Mistakes by the security and law enforcement agencies can have ‘truly terrible’ results, the Investigatory Powers Commissioner tells me. ‘Completely innocent people have to live with consequences for which there can be no proper rectification. Children may be taken into care. People have lost their jobs. Some have lost their homes.’ 

Joshua Rozenberg

Joshua Rozenberg

Sir Adrian Fulford (pictured), the appeal judge who monitors – and, in some cases, endorses – the use of covert powers, was responding to questions about his latest annual report, published at the end of last month. Of 926 errors recorded during 2017, the number assessed as ‘serious’ was 24. But only eight people had been notified. Writing on the UK Human Rights Blog, Dr Lawrence McNamara, a senior research fellow at the Bingham Centre, wanted to know why the other 16 victims of serious errors were never told. 

The 24 errors are summarised, anonymously, in the commissioner’s annual report. Or that, at least, was the plan: one of the errors was omitted, in error, while another was printed twice – a mistake by the typesetters that will be corrected online. It turns out that five innocent people were arrested by the police in 2017 and questioned about offences such as sexualised contact with children online and sharing indecent images of minors. A sixth was questioned in connection with a suspected homicide. In other cases, search warrants were executed at innocent people’s homes and computers seized. Many of these errors were caused by investigators mistyping computer IP addresses: a single misplaced digit can lead to the wrong person being identified. Corroboration was not sought. In one case, there were crossed wires in a street cabinet. 

Fulford wrote to eight people who were wrongly arrested or whose homes were wrongly searched to tell them they could complain to the Investigatory Powers Tribunal. It was decided that the remaining 16 had not been ‘adversely affected’ under the code of practice then in use: the new test will be whether they were ‘caused significant prejudice or harm’. If that requirement is not met, the commissioner cannot notify the victim. But how can the tribunal decide whether an error has been correctly categorised unless a victim is told about it and given an opportunity to complain?

We don’t know how many of those wrongly arrested or searched have lodged complaints. What we do know is that the tribunal, now headed by Lord Justice Singh, is a force to be reckoned with. This month it decided that the undeclared use of police body-worn cameras in a person’s home could amount to surveillance. Soon it will have to decide what protection members of the security and law enforcement agencies have against criminal and civil liability when they let undercover agents – ‘covert human intelligence sources’ – commit crimes to maintain their cover. 

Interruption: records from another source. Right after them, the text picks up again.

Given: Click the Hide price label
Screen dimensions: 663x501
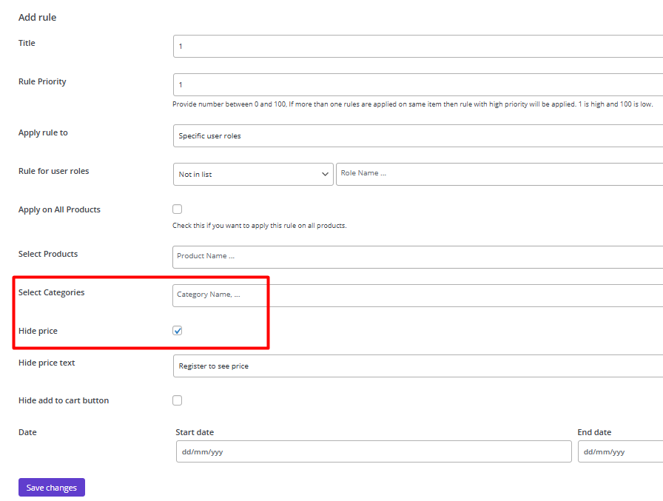Looking at the screenshot, I should click(x=38, y=331).
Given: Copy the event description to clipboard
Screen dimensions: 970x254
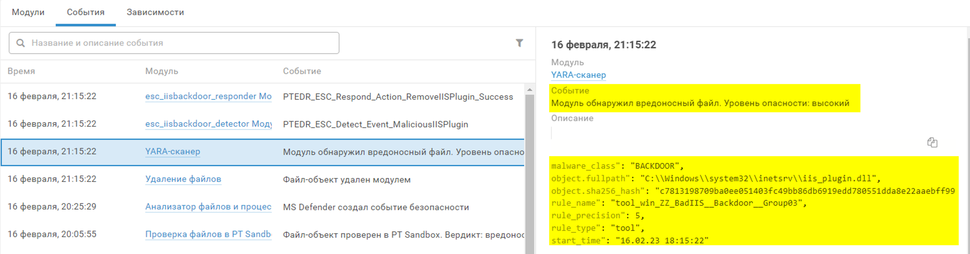Looking at the screenshot, I should [932, 142].
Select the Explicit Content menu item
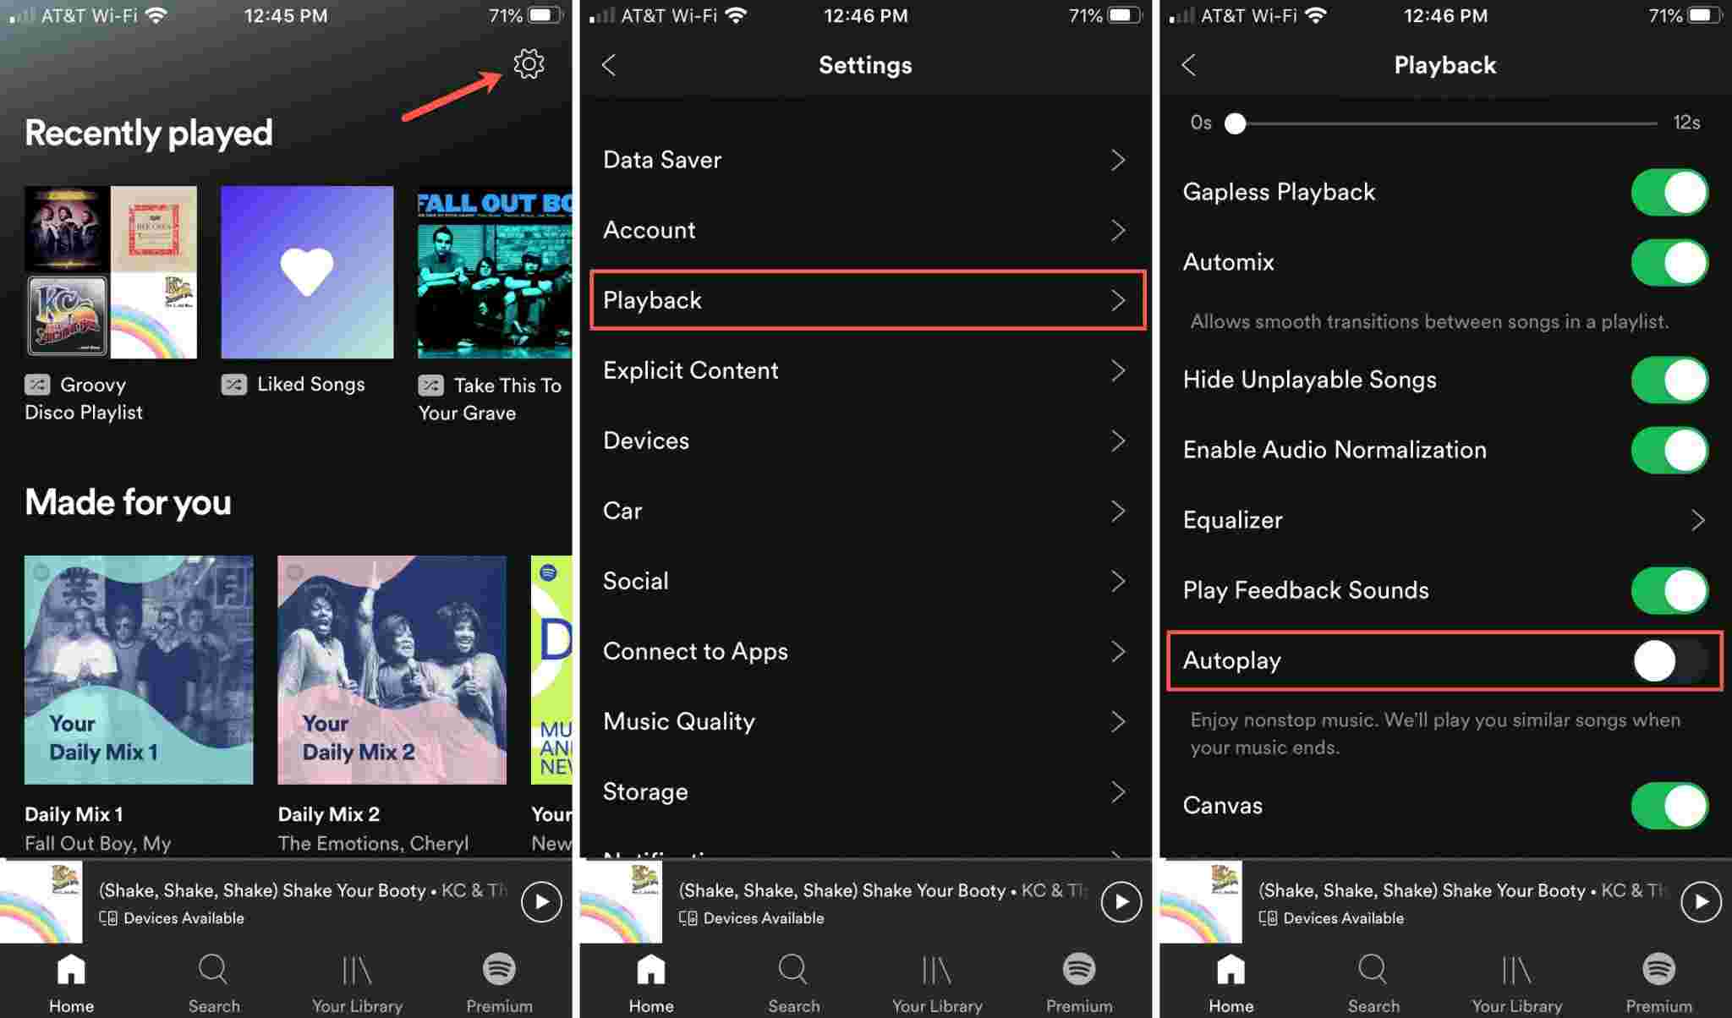This screenshot has height=1018, width=1732. click(x=863, y=369)
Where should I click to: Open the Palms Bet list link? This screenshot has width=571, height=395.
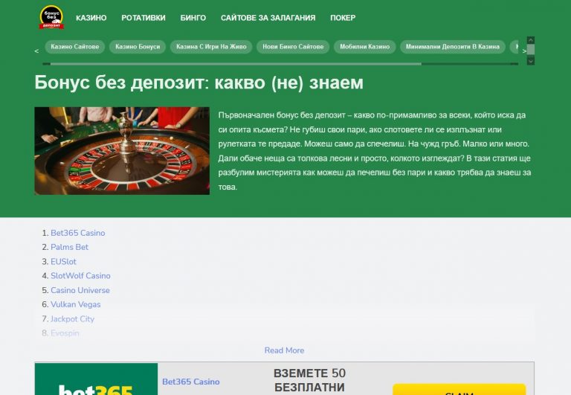coord(69,247)
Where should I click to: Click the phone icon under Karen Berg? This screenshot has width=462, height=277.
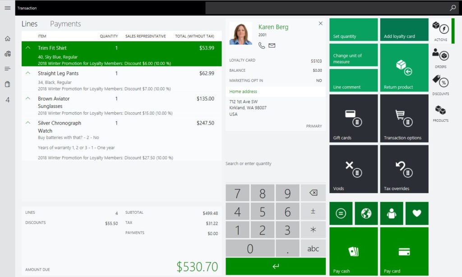coord(262,45)
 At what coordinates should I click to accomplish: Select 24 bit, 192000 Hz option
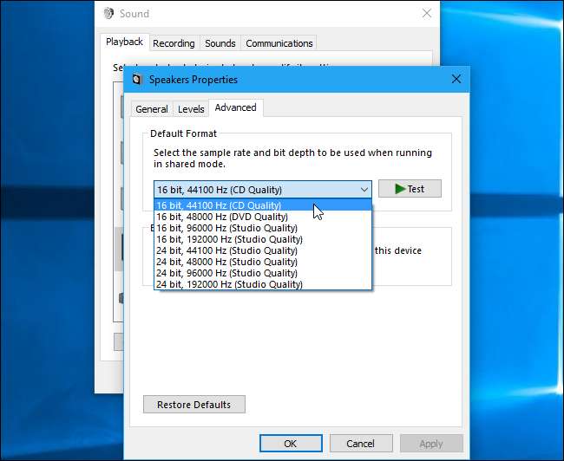[230, 284]
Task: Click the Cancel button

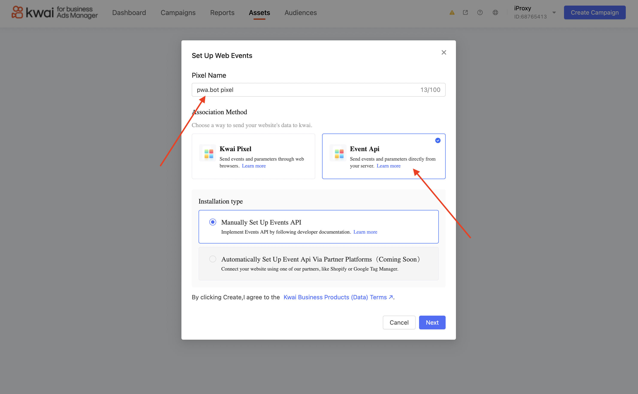Action: 399,323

Last year, the tribunal ordered British Transport Police to pay damages of nearly £47,000 to a former detective who had come under unlawful surveillance. This was not ‘intrusive surveillance’ – which is covert surveillance of residential premises or private vehicles. It was directed surveillance, which covers something as simple as following suspects on foot or in a vehicle, setting up cameras to record their movements, or covertly monitoring their social media activity. You might think that’s such a routine part of a detective’s work that it doesn’t need authorisation.

You would be wrong. Local authorities need permission from a magistrate. The police need permission from a senior officer. In most cases, says Fulford, investigators willingly comply with these requirements. But not in the case of Gary Davies, a retired police chief superintendent with an exemplary record who was cleared by a jury in 2017 of sexually assaulting three women on a crowded commuter train. 

Following a complaint, officers from British Transport Police arranged to follow and photograph Davies on a subsequent journey. They then arrested him and released his home address to the media. The police force accepted that their surveillance should have been authorised but claimed that a detective’s failure to obtain permission was merely a ‘technical breach’: a superintendent would have granted it if asked. Tribunal members were ‘astonished’ to hear this, given that the legal requirements were not even close to being met: for one thing, the detective doubted the complainant’s credibility. 

It was Singh, sitting with Mr Justice Holgate in the High Court last year, who confirmed that unregulated retention of communications data by telecommunications operators was inconsistent with EU law. And it is Fulford who has just recruited more than 50 officials to decide when some 600 public authorities with investigatory powers should have access to this data – the ‘who’, ‘where’ and ‘when’ of a message, but not what it says. Though the two appeal judges are entirely independent of each other, they are proving to be a formidable bulwark against the encroaching secret state.